For mitotic index, we have used a public material for learning, and the trained model has been independently tested in a cohort of uterine sarcomas, where we also have manual mitotic counting for comparison. The test is however on the outcome of the patient. We are currently seeking an external material for the final validation, which might be a breast cancer cohort, as this is a cancer type where mitotic index is already implemented in clinical routine.
We have so far published 9 papers from the DoMore! project and another 8 related papers are published by DoMore! partners during these first half of the project. Our studies have been well received by biomedical journals with a mean impact of 12.4, which we find very satisfactory.
A further 5 manuscripts have recently been submitted for publication.

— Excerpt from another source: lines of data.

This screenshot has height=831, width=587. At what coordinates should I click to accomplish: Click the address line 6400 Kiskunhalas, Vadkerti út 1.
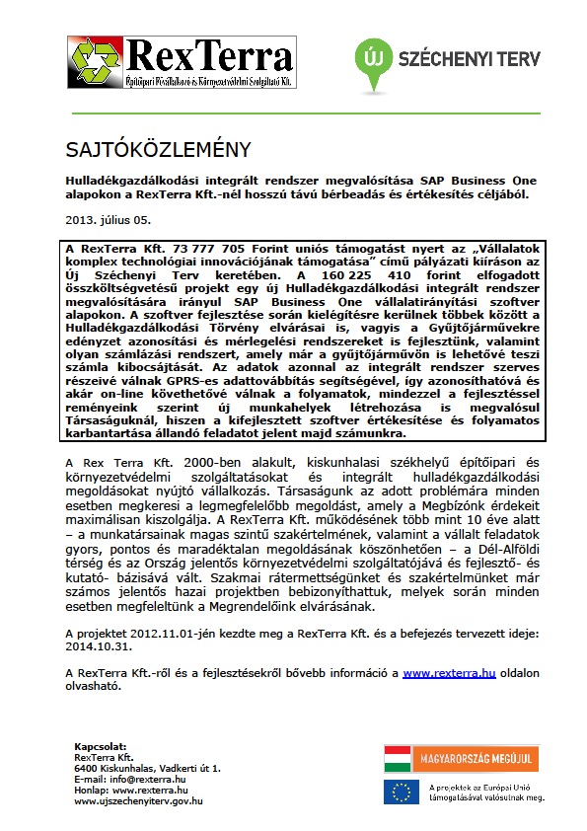147,768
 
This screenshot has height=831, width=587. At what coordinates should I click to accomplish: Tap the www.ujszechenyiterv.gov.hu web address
138,800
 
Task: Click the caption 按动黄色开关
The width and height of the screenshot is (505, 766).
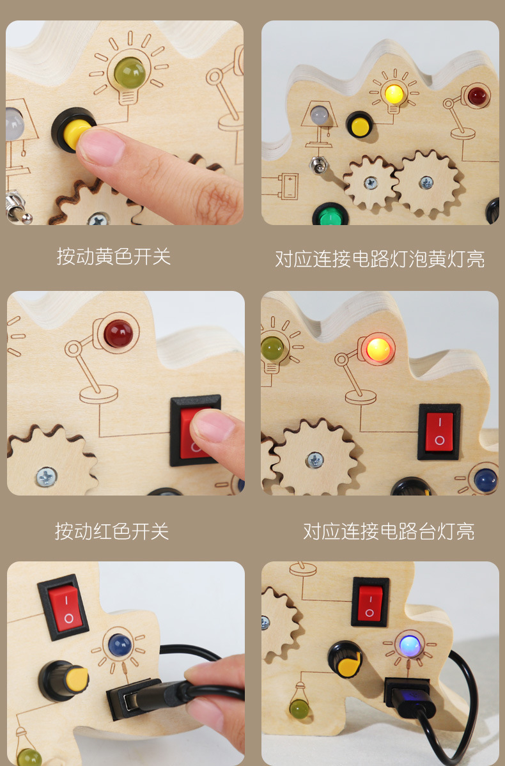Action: coord(114,257)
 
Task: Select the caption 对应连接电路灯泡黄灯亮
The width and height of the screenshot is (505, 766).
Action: coord(380,259)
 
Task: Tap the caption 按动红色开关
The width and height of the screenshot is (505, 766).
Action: coord(112,531)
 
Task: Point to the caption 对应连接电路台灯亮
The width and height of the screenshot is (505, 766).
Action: coord(389,531)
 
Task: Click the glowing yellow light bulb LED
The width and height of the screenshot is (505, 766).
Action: coord(394,94)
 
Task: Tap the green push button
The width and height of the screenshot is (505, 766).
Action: coord(330,215)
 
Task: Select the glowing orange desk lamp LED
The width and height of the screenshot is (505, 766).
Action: coord(378,348)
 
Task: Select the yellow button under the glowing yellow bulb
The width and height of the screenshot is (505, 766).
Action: coord(361,125)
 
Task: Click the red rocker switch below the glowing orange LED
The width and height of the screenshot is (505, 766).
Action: coord(439,432)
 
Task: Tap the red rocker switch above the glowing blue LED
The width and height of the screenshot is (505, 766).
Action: coord(369,602)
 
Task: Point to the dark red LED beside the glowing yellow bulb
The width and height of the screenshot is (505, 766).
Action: coord(476,97)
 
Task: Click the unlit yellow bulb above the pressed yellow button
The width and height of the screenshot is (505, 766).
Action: coord(130,70)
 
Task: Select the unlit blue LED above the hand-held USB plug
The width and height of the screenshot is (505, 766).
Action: coord(120,645)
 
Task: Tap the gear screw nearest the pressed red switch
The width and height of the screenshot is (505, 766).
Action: coord(46,476)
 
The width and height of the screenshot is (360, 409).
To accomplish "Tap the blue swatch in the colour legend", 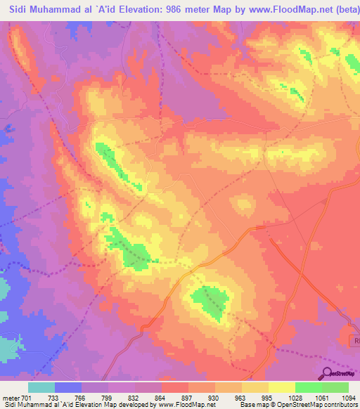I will (x=68, y=387).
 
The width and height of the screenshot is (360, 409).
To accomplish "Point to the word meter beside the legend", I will (x=11, y=397).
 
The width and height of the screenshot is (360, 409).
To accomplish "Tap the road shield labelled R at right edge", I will (x=355, y=340).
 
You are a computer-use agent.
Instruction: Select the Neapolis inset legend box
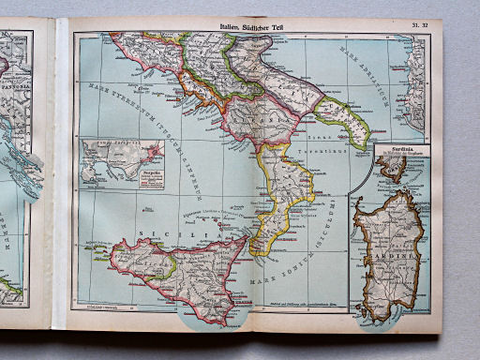coord(144,174)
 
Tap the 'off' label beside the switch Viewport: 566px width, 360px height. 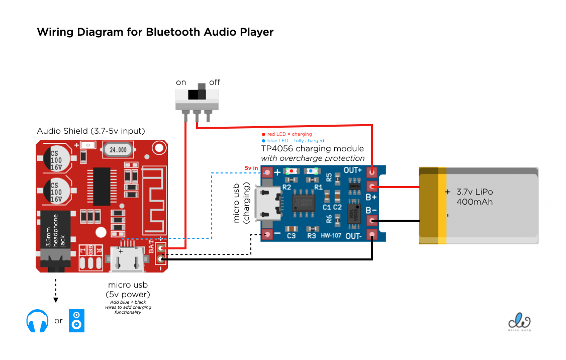214,82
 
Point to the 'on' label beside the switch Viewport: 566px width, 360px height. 181,82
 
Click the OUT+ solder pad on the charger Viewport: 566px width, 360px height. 372,172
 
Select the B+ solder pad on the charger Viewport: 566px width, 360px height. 372,187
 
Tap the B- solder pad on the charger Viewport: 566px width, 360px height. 372,220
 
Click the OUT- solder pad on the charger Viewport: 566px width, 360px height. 372,234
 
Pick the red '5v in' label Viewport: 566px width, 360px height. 251,168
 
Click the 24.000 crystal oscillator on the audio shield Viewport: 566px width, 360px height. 118,149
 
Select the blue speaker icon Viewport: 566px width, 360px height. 76,320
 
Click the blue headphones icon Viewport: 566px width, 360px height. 37,321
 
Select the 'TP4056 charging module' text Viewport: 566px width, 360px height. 312,149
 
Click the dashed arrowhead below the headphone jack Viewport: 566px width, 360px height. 56,300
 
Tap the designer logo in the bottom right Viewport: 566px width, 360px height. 520,321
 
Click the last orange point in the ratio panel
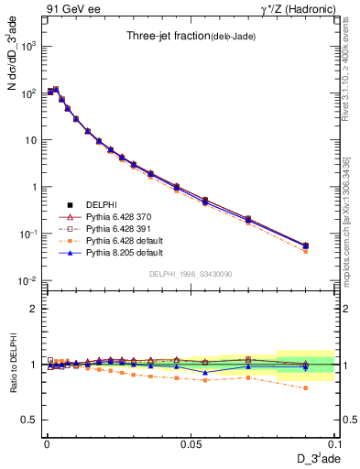coord(305,387)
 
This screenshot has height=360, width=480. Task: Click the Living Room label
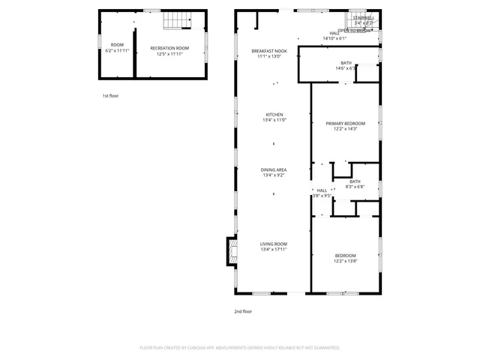click(x=273, y=244)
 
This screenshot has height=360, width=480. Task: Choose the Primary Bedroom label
click(x=345, y=123)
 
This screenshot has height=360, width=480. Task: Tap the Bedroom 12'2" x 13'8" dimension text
click(x=345, y=261)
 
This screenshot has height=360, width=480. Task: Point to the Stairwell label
click(x=364, y=17)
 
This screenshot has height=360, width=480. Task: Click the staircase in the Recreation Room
click(x=175, y=21)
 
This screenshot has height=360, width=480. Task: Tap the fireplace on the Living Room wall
click(x=231, y=252)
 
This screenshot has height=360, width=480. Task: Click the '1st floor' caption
click(x=110, y=96)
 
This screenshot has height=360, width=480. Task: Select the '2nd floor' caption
click(x=242, y=310)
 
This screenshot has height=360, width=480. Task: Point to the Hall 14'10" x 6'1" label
click(x=334, y=35)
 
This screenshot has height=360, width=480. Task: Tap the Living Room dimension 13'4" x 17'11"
click(x=273, y=249)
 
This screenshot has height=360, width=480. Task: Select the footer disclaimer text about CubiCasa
click(x=240, y=348)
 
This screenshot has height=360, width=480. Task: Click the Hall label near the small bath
click(x=322, y=190)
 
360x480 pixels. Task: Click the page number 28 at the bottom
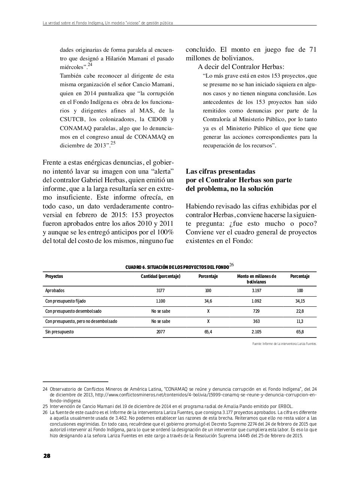click(x=47, y=456)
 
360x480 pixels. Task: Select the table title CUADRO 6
click(x=177, y=267)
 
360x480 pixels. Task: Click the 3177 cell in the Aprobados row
click(x=160, y=291)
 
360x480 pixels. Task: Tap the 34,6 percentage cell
click(x=208, y=301)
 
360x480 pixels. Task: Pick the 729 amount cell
click(x=256, y=311)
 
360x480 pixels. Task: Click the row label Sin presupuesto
click(x=60, y=332)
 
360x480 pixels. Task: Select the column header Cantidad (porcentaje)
click(x=160, y=276)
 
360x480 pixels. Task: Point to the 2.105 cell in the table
click(x=256, y=332)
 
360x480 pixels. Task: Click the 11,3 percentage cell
click(x=300, y=321)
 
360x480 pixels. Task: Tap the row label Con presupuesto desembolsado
click(x=73, y=311)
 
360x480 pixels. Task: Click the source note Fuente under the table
click(x=284, y=344)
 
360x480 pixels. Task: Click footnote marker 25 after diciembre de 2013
click(x=113, y=142)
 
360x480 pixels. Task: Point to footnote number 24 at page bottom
click(x=45, y=389)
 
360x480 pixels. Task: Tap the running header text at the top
click(x=108, y=23)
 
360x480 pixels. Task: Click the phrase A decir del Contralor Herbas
click(x=241, y=67)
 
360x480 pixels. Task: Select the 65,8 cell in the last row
click(x=300, y=332)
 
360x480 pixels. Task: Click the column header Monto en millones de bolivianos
click(x=256, y=279)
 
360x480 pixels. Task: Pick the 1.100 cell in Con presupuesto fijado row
click(x=160, y=301)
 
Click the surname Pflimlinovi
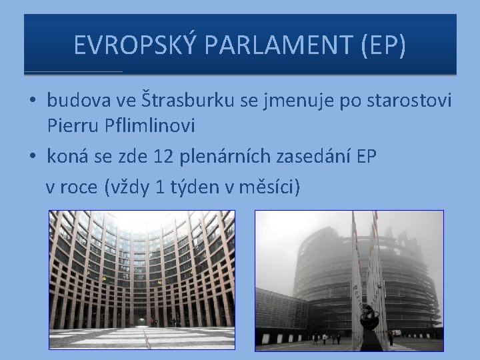142,124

The overall strategic goal for the DoMore! project’s communication has been to increase awareness about AI among both professionals as the general public.
Through active promotion efforts towards journalists and editors in the top Norwegian newsrooms, the unit has reached some of the country’s most important media. The results are among others a front-page report and a corresponding TV feature in VG, two front-page reports in Norwegian daily newspaper Dagbladet, a story on the Norwegian public broadcaster NRK’s website, and a mentioning on the cover of Aftenposten’s weekly A-Magasinet.
Raising the level of public knowledge
The amount of interest we have seen so far indicates that we have been successful with our strategic communication goals. More than close to 40 presentations and more 50 news reports in national and international media over the past two and a half years have helped to position DoMore! at the public forefront of Norwegian AI-based cancer research.
ICGI’s Unit for dissemination and visualization provides the communication strategy. The team of communicators consists of a designer, a 3D designer, a web developer, and a writer and are contributing to the dissemination of DoMore! through various platforms and media channels. In addition to the website, we have so far shared popularizations of our research on the Institute’s YouTube channel with close to 45,000 subscribers, on Facebook, Twitter and more recently also on Instagram.
To increase the efficiency of the outreach efforts, have we used press release tools such as the publication site Mynewsdesk and the media monitoring service Meltwater.
In the next years, we will continue to emphasize national and international media outreach, in addition to maintaining the activities we have described. Simultaneously, we will continue working towards increasing interest among national and international academic communities. We will also continue the work to establish and level an understanding for DoMore! in our own the hospital organisation, with future implementation in mind.